С. БУНТМАН - Скажите, а чем принципиально отличается телевидение?

А. ШЕРЕЛЬ - Тем, что оно не требует таких душевных затрат, как радио. Где происходит действие, когда вы в театре - на сцене, вы это видите. Где происходит действие в кино - на экране. Где происходит действие телевизионного пространства - где-то между экраном и вами. А где происходит действие радиоспектакля? У вас в голове, это ваша фантазия. Вы получаете только толчок! Более точный толчок - вы правильно представите то, что вам хотят рассказать, менее точный - вы довольно быстро выключаете радио. Природа и всевышний нас так образовали, что у нас нет другого более сильного возбудителя наших собственных фантазий и эмоций, чем звук.

С. БУНТМАН - Здесь есть вопрос о самых сильных художественных впечатлениях.

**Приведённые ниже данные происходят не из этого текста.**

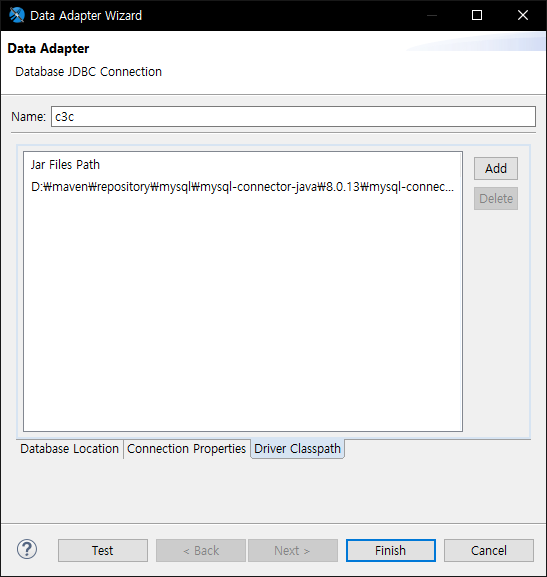Cancel the data adapter creation
The height and width of the screenshot is (577, 547).
489,551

А. ШЕРЕЛЬ - Я видел несколько дней назад замечательный фильм Дом для богатых. Это фильм по сценарию Гребнева, снятый Фокиным. Там даже Окуневская успела сняться, там гениальная работа Дмитриевой, ушедшей от нас, к сожалению, замечательный Баринов, много интересных еще актерских работ. И это - судьба московского дома много лет, это кинороман о том, как же бывает страшно у нас в городе и в стране, когда что-то сильно меняется. Я с огромным уважением отношусь, скажем, к поискам Михалкова в Утомленных солнцем, я очень нежно отношусь к Герману, я думаю, что он выдающийся наш режиссер, но то ,что сделал Фокин, особенно в этой картине, сильнее, объемнее, интеллектуально мощнее. Там есть сцена ареста, типичный наш 1937 год. Все очень просто: замечательный уважительный КГБ-шник - его играет блистательный актер Феклистов, все очень точно, а отличается это от обыденной жизни только одним - все время плачет ребенок. И этот плач ребенка превращает эту простую сцену в такую страшную сцену, что когда это продолжается такой метафорой - главный герой, которого должны арестовать, увидел черный ворон и начинает метаться, и вдруг оказывается, что он мечется между каменными заборами, что он в мышеловке - крик ребенка превращает это в обобщение глобального масштаба, в обобщение всех наших страхов 20 века того времени. Вот что такое звук и что такое радио.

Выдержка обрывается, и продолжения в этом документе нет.